Professor Kevin - ‘Three Bhārata Heroes: Karṇa ~ Bhīṣma ~ Kṛṣṇa in Epic Mahābhārata’
Professor McGrath begin his lecture with recitation of a Sanskrit shloka ‘mahābhāratam ākhyānaṃ yaḥ paṭhet susamāhitaḥ sa gacchet paramāṃ siddhim iti me nāsti saṃśayaḥ’. He began has lecture by asserting that the books I and XVIII of the poem make this claim repeatedly that a work of art perfects a human being. He then said that in his talk he will try to investigate this causal relation between Poetry and Human perfection.
Professor McGrath then explained that since the Heroes and heroines of the Mahābhārata suffer and die singing about their lives and ordeals possesses both moral and spiritual efficacy (that is what the poem is claiming). He then explained that the performance of the epic song is salutary, therapeutic, and healing for an audience. Professor McGrath explained that in the times when the world is suffering from a pandemic of Covid-19 this performance of the epic song becomes extremely pertinent.
He pointed out that in order to investigate how a work of art can contribute to human perfection he would like to focus on one word Kīrti (this is how the poem frequently refers to itself). Kīrti, he said, can be translated as fame and explained it further by saying that this fame is not in the manner of it being received rather this is a fame that is apprehended and it is substantial and epistemological. He then transmission of this Kīrti and explained that it leads to siddhi. In this process he began to talk about the three charioteers (Karṇa, Bhīṣma and Kṛṣṇa) who are central to the plot and explained how all three express or demonstrate an understanding of or affinity for yogic consciousness and it is this which leads to the production of fame (Kīrti) which is efficacious and thus conducing to human perfection: yoga, kīrti, siddhi.
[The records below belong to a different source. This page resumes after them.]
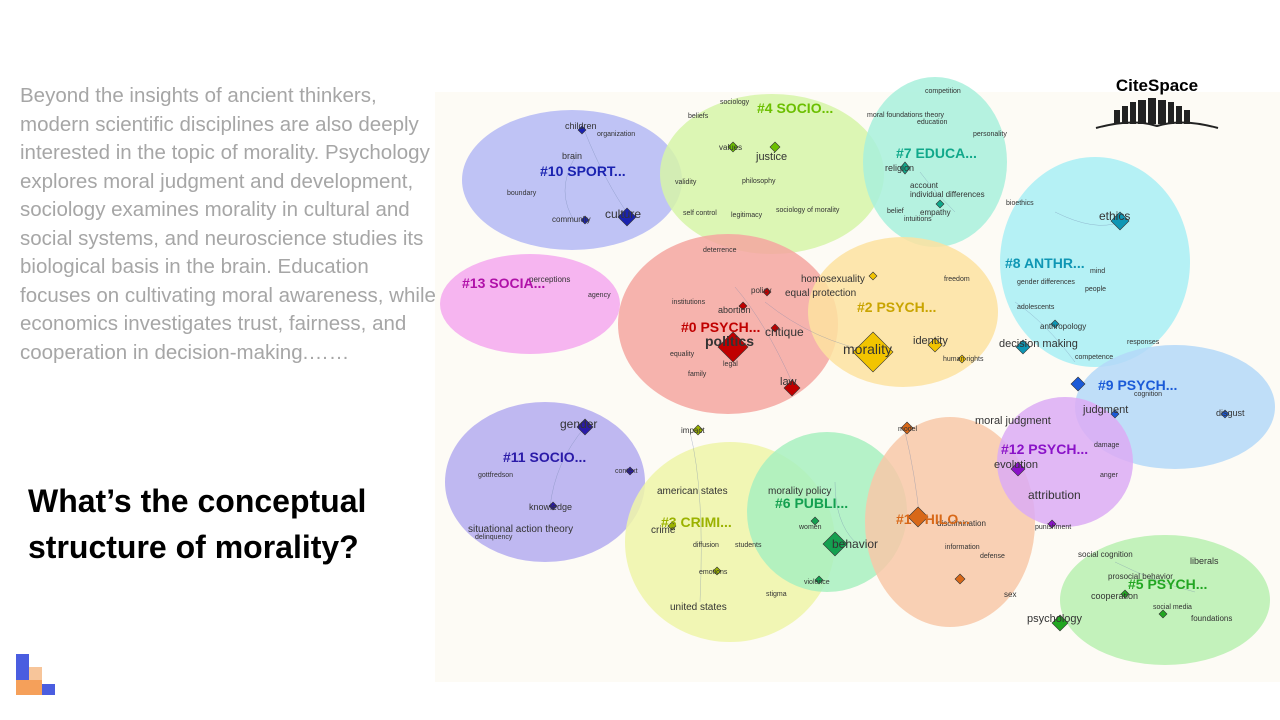 This screenshot has height=720, width=1280. I want to click on kw-moral-foundations-theory: moral foundations theory, so click(906, 116).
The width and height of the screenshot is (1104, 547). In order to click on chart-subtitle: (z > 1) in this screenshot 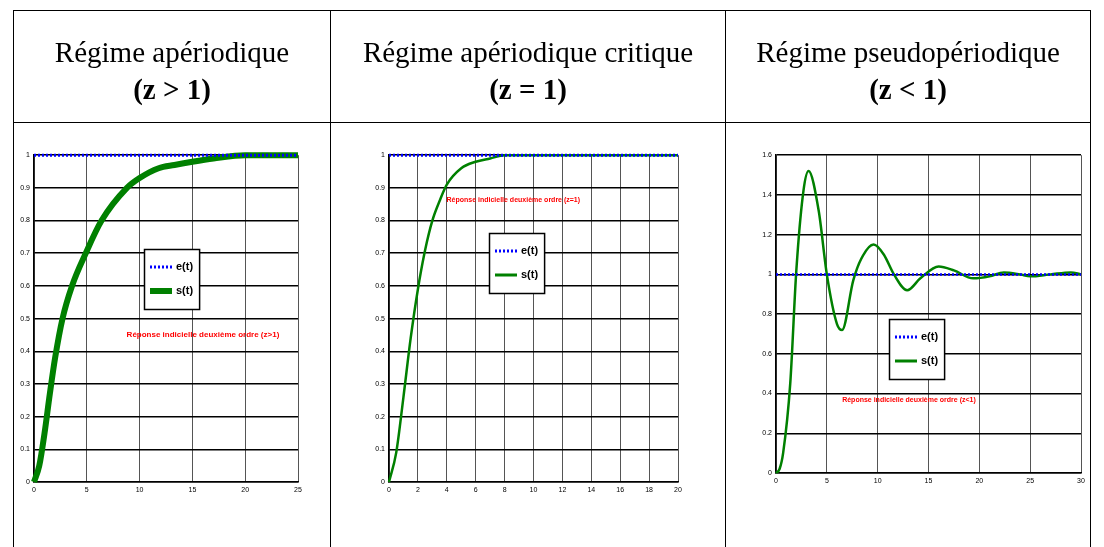, I will do `click(172, 90)`.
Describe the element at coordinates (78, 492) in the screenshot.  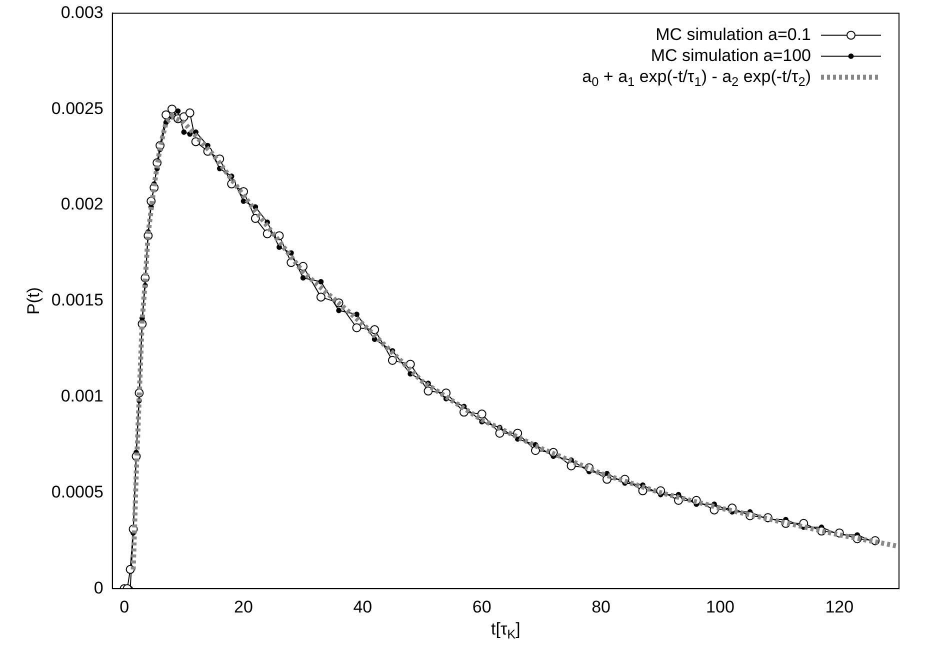
I see `y-tick-label: 0.0005` at that location.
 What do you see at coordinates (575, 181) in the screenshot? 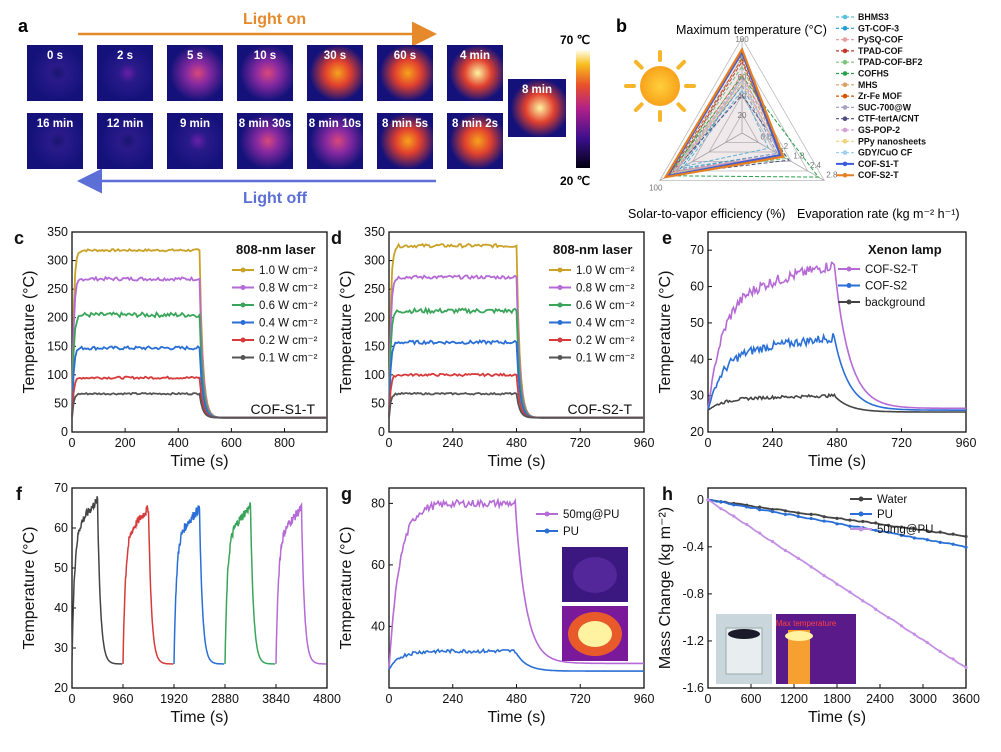
I see `colorbar-min: 20 ℃` at bounding box center [575, 181].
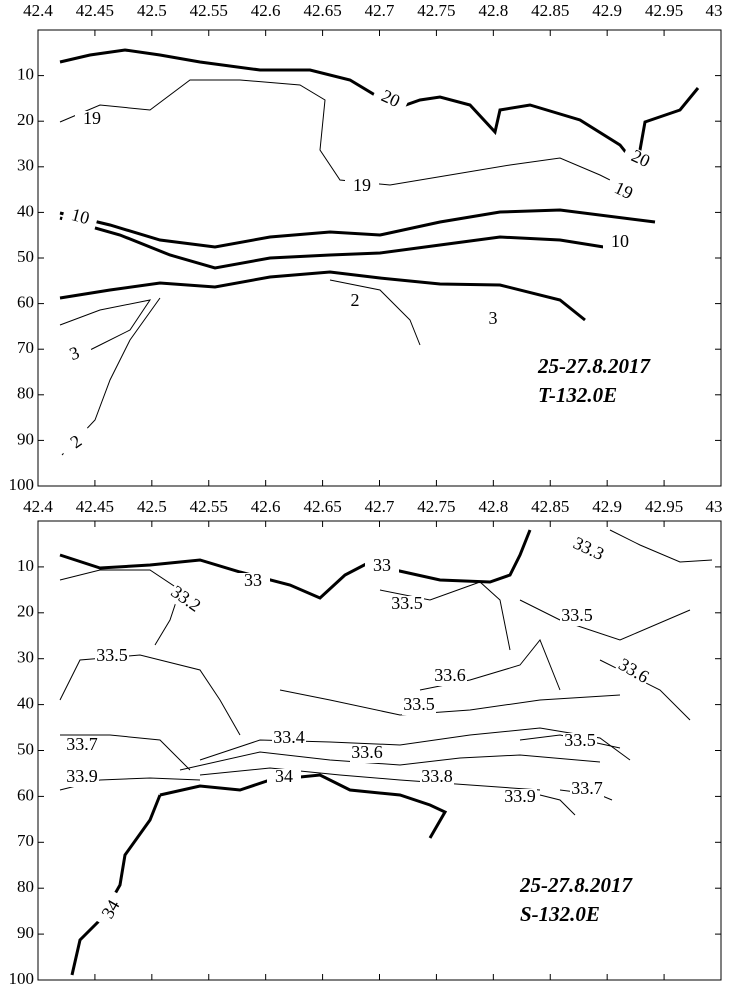  What do you see at coordinates (380, 10) in the screenshot?
I see `x-tick-label: 42.7` at bounding box center [380, 10].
The speaker for explaining Kīrti talks about the five points (1) Genealogy where he explained that Mahābhārata is composed in two fashions, inspiration and edition. In here he also explained the three inspirations and talked about the inspirations of Janamejaya, Saṃjaya and Vaiśaṃpāyana. (2) Time where he explained how heroes and heroines walk with deities, speak, dine, sometimes make love and how some are not fully human. Here he also explained how the poem is not specifically historical and thus the heroic age is an artificial retrospective synthesis of an ideally hypothetical time, incorporating fifteen hundred years of material and cultural experience also drawing from the archaic and from the classical. He then talked about the core plot and explained that the poem consists of many simultaneous narratives.
After explaining the two points began to speak about the first hero Karṇa and this he said is the third point. He explained him as a Sanskrit Hero, superhuman and ancient Indo-Āryan solar hero. While explaining to the audience briefly about the character and deeds of Karṇa he mentioned various incidents from the poem such as Karṇa’s actions which explains the generosity of kṣatriya, his dialogue with Indra in book III, his sacrifice of his earrings, kavaca and also he mentioned ŚASTRAYAJÑA thus explaining the heroism of Karṇa.
After explaining the character and deeds of Karṇa, Professor McGrath, spoke about second hero Bhīṣma. He talked about his character and deeds such as he is being the paramount warrior. He explained about the incident of his birth when divine speech uttered and his terrific name originates from sky, Bhīṣma. Explaining further he said that Bhīṣma like rival Karṇa was the displaced eldest son, he was like Vyāsa, the stepbrother of the same generation, he was like Pāṇḍavas he is half-human and also that his mother is a divinity.
After explaining the character and deeds of Bhīṣma, Professor McGrath, spoke about Dhyāna which is also the fourth point. Dhyāna he said was first used in Indian literature in the Bhīṣma parvan.
Professor McGrath then talked about the Plot and mentioned it as the fifth point. Here he explained instances such as Arghya, Silence at dicing/Draupadī, Śikhaṇḍin, effective yogic āhiṃsā and so on. It is in here he talked about the third hero Kṛṣṇa. He explained Kṛṣṇa as the superlative charioteer who discourses on extraordinary skills. Here he explored the plot, the tactics, the dual kingship and talked about Yogic telepathy.
In conclusion of his talk, Professor McGrath said that these expositions tell us that Causal relationship between Poetry and human perfectibility is intense and pertinent. He said that this process of examining Kīrti we looked at three heroes and understood how the origin of the poem is inspirational. He mentioned the presence of yoga and explained how it is intrinsically active at heart of heroic discourse, and that the Kīrti is therapeutic, healing. Professor McGrath then concluded by saying that the Bhārata is an extraordinary beauty which encapsulate the permanent and indestructible basic system of cosmos.